As for your repeating of Corbet's comment that this is handled automatically, see https://lore.kernel.org/wireguard/CAHmME9p2OYSTX2C5M0faKt... for a thread where somebody asked the same thing, and we took it to its logical conclusion which is having laptops wake up in backpacks. If you have better ideas, though, feel free to reply on that mailing list and I'd be very happy to consider good alternatives.
Posted Jul 5, 2022 14:56 UTC (Tue)
by pabs (subscriber, #43278)
[Link] (1 responses)
Posted Jul 5, 2022 14:59 UTC (Tue)
by zx2c4 (subscriber, #82519)
[Link]
Yes. You're repeating the same exercise as the thread I just linked.
Posted Jul 11, 2022 15:34 UTC (Mon)
by fratti (guest, #105722)
[Link] (1 responses)
I don't see an issue in requiring distros that ship mobile GUI frontends to also ship their own kernel. You probably already don't want to ship your server's kernel (see preemption settings) and you're going to be shipping completely different images for desktop vs. ARM handset already anyway. Asking a distro to have a second kernel package for an entirely different class of device really isn't that big of a deal, especially when said kernel likely needs certain things for powersaving and Android compatibility tuned for it.
For what it's worth, my experience in the ARM ecosystem is that we'll never get to have one kernel that fits all use cases there simply due to all the erratas and different device requirements.
Posted Jul 12, 2022 1:20 UTC (Tue)
by pabs (subscriber, #43278)
[Link]
I very much doubt distros would add a mobile variant just for one config option. Distros do not want to have multiple images for different use-cases, they want one Linux kernel image that boots on any hardware and works for any use-case. I think they might accept a boot-time option though if automatic behaviour selection at boottime or runtime really isn't going to be implemented, a boot option is still a bit of a hack though.
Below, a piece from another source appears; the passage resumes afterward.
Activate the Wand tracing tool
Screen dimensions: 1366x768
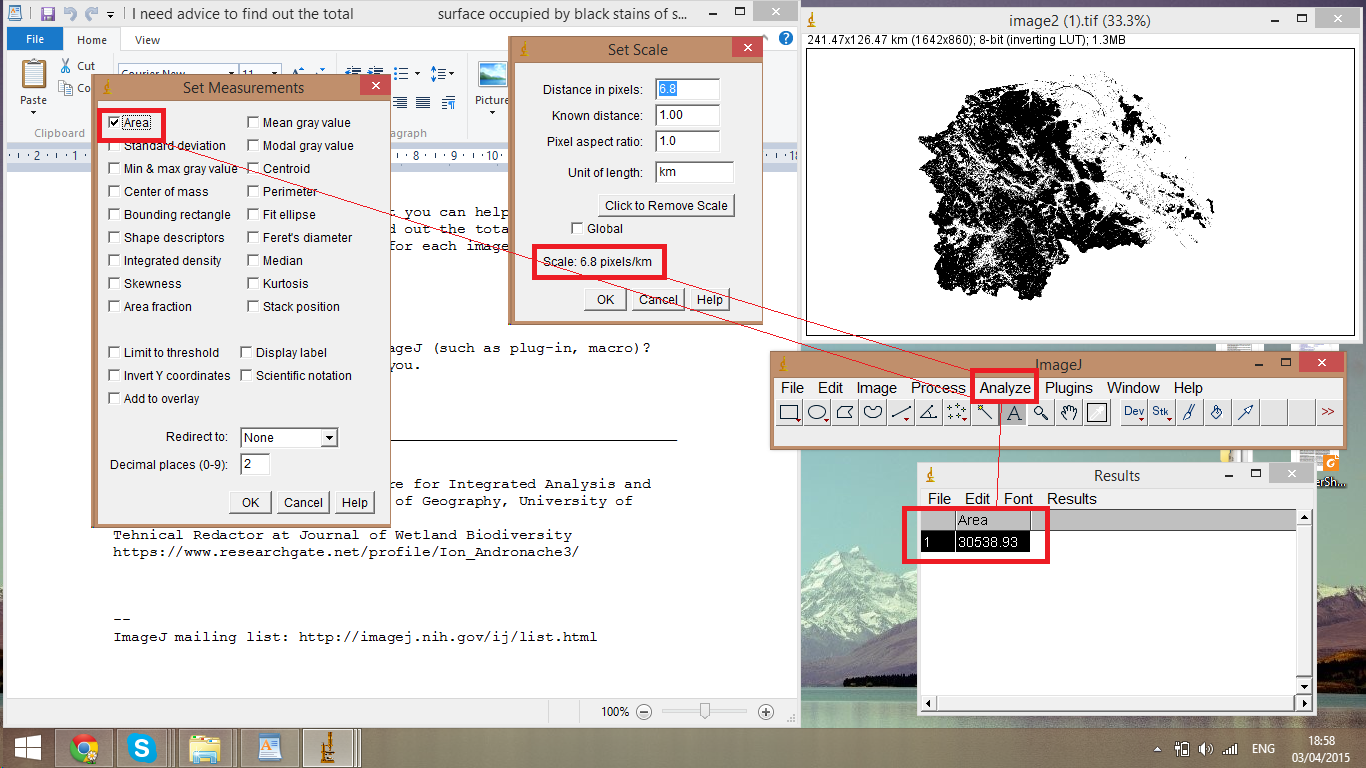(985, 412)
At least that is the situation for Debian arm64 and armhf. For arm64 it has a single image for devices and also a -cloud image that contains a cut-down image with only cloud related config to reduce the image size and boot time. For armhf Debian ships two "multiplatform" kernel flavours; with and without LPAE. Also -rt images for both because RT isn't able to be enabled/disabled at boot or runtime.
https://www.debian.org/releases/stable/arm64/ch02s01.en.h...
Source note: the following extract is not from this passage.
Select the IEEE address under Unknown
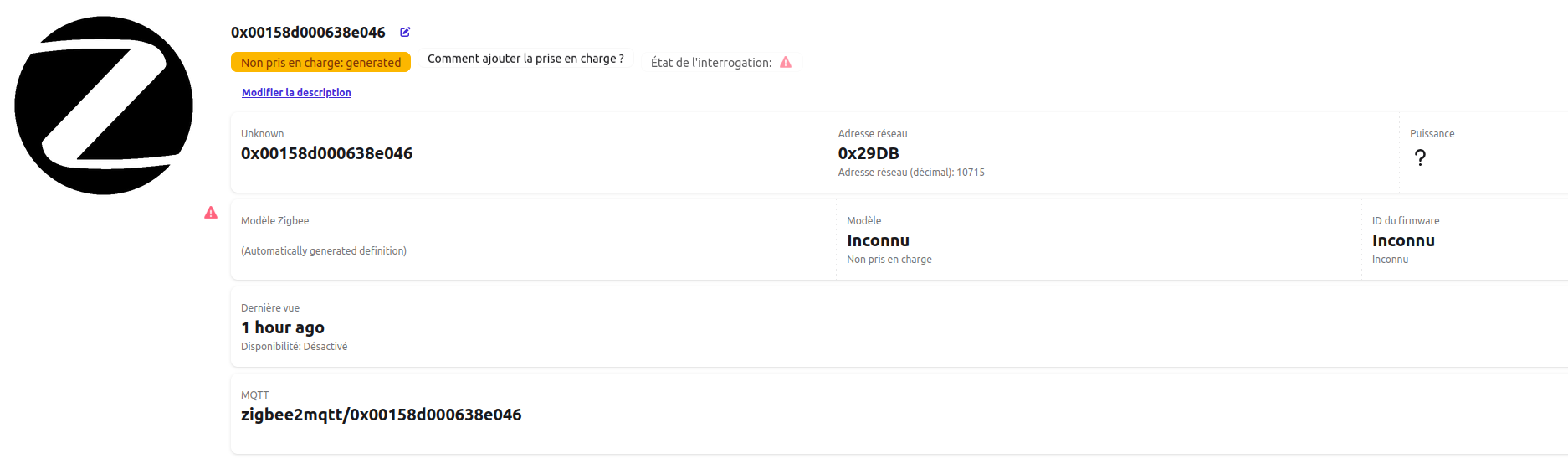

$ apt-cache showsrc linux-signed-arm64 | grep '^ linux-image'
Posted Jul 5, 2022 14:27 UTC (Tue)
by zx2c4 (subscriber, #82519)
[Link] (1 responses)
This commentary is hyperbolic and isn't supported by the actual timeline when you open up the thread and look at the time stamps.
It begins here, <https://lwn.net/ml/linux-kernel/20220629150102.1582425-2-...>, Wed, 29 Jun 2022 17:01:02 +0200. I immediately asked, "will this break my stuff? If not, can you mention why in the commit message?" Christoph didn't like this, and we went back in forth to the tune of "please don't intentionally break my stuff, or if you're not, say why not; I haven't researched it yet myself", "no, your situation is BS, I'll break what I want", "that's not helpful", "why should I have to explain myself", and so on. My last message to Christoph was at Wed, 29 Jun 2022 19:42:28 +0200, at which point he ducked out. That span comprised basically the entire thing related to Corbet's statement, which you can read again:
> The way this solution came about could have been better, though. The kernel community works best when developers work together toward a common goal rather than argue over who is doing things incorrectly. That did eventually happen here, but it took some time to get to that point.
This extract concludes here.